Do Malls Have Any Business Getting Into Retail?
February 16, 2021
Vertical integration — apparel retailers that make their own merchandise, farmers that sell their own produce, malls that own their own tenants — can be an efficient way to run a business, with benefits for owners and customers alike. Or it can be harmful, if the setup pushes out rivals, leaving consumers with fewer choices and higher prices.
Whether vertical integration spills into antitrust territory depends on whether it adds up to behavior that stifles competition and harms the consumer, according to Alon Kapen, a partner at law firm Farrell Fritz. There are two potentially problematic scenarios when it comes to mall ownership of retailers.

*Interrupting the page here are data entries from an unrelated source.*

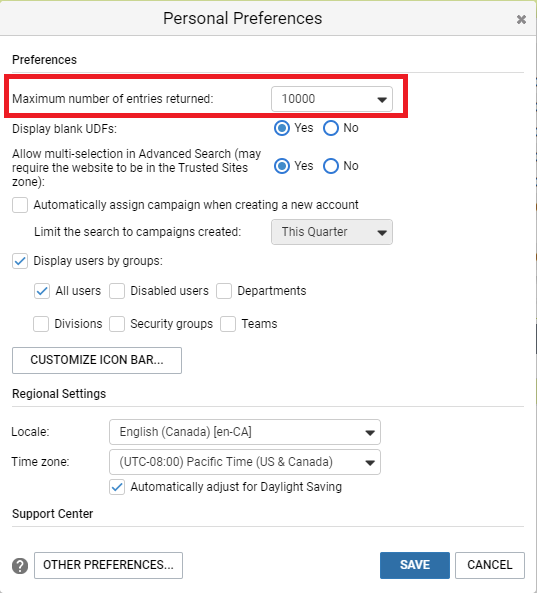The width and height of the screenshot is (537, 593).
Task: Enable automatically assign campaign checkbox
Action: 20,205
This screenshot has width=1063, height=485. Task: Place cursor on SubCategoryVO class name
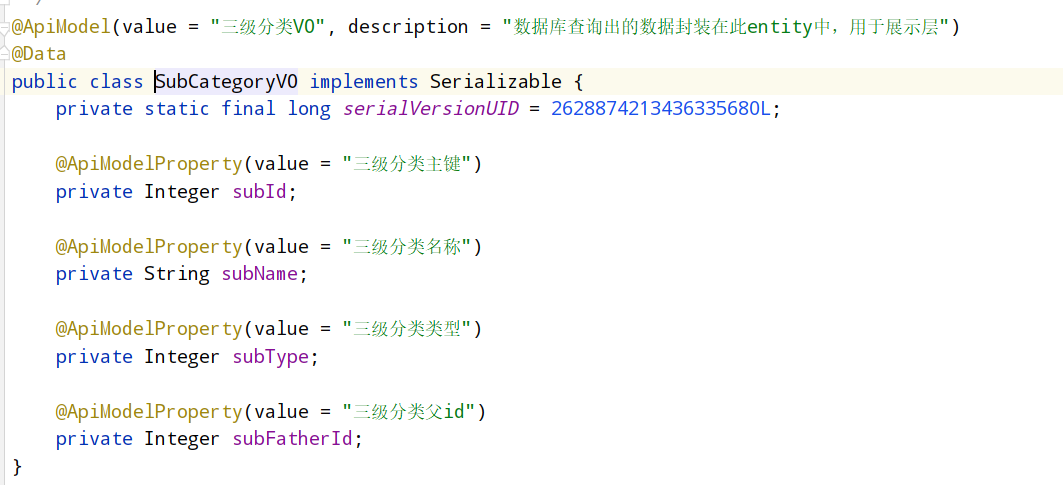point(226,82)
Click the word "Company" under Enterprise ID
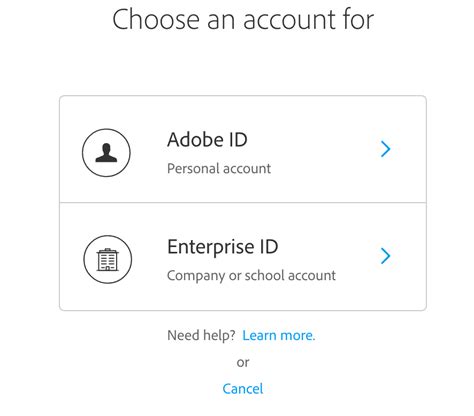Screen dimensions: 474x416 point(196,276)
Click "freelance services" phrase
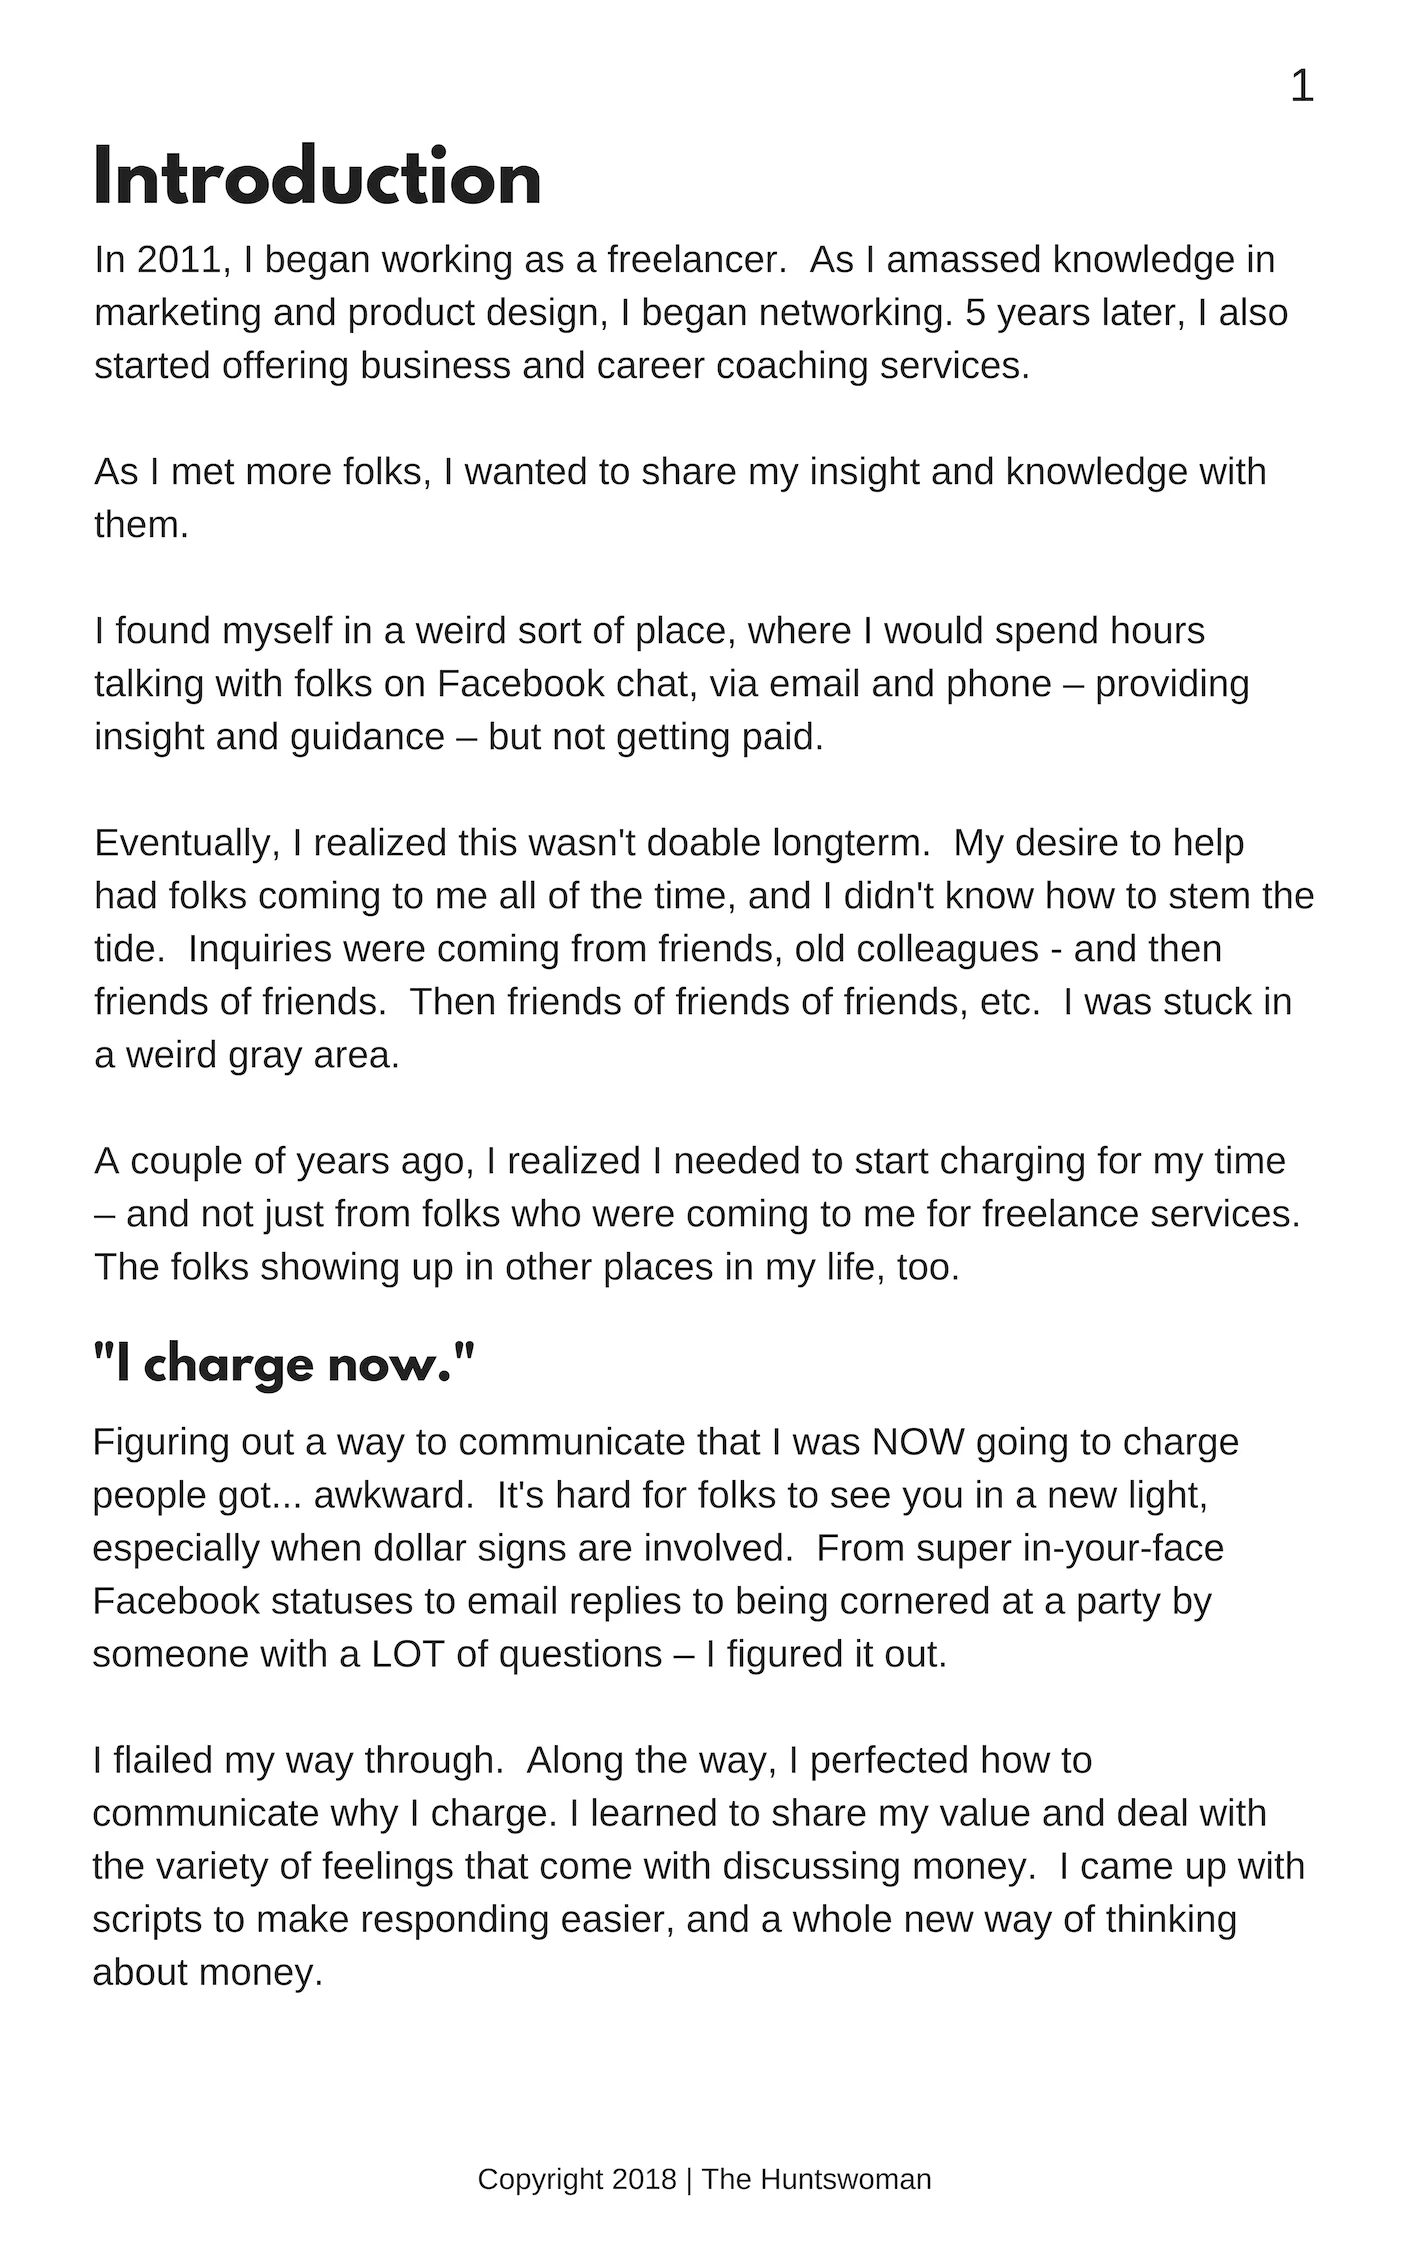Screen dimensions: 1410x2250 (x=1141, y=1214)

One would be the mall granting its own retailers leases that are more favorable than what its other tenants must sign. The second would be if the mall shuts down a retailer’s stores in rival malls. The latter could be quite harmful to a competing mall, especially if the retailer is an anchor. But to be an antitrust issue, the injured mall would have to show that it was consumers who ultimately suffered.
“In this market, under these circumstances, maybe it’s more of a concern from an antitrust standpoint, because you may eliminate a rival, in this case another mall,” Kapen said by phone. “If a mall is eliminated, then the surviving mall may raise prices. But antitrust is not in the business of saving competitors.”
Then again, malls aren’t usually in the business of saving tenants.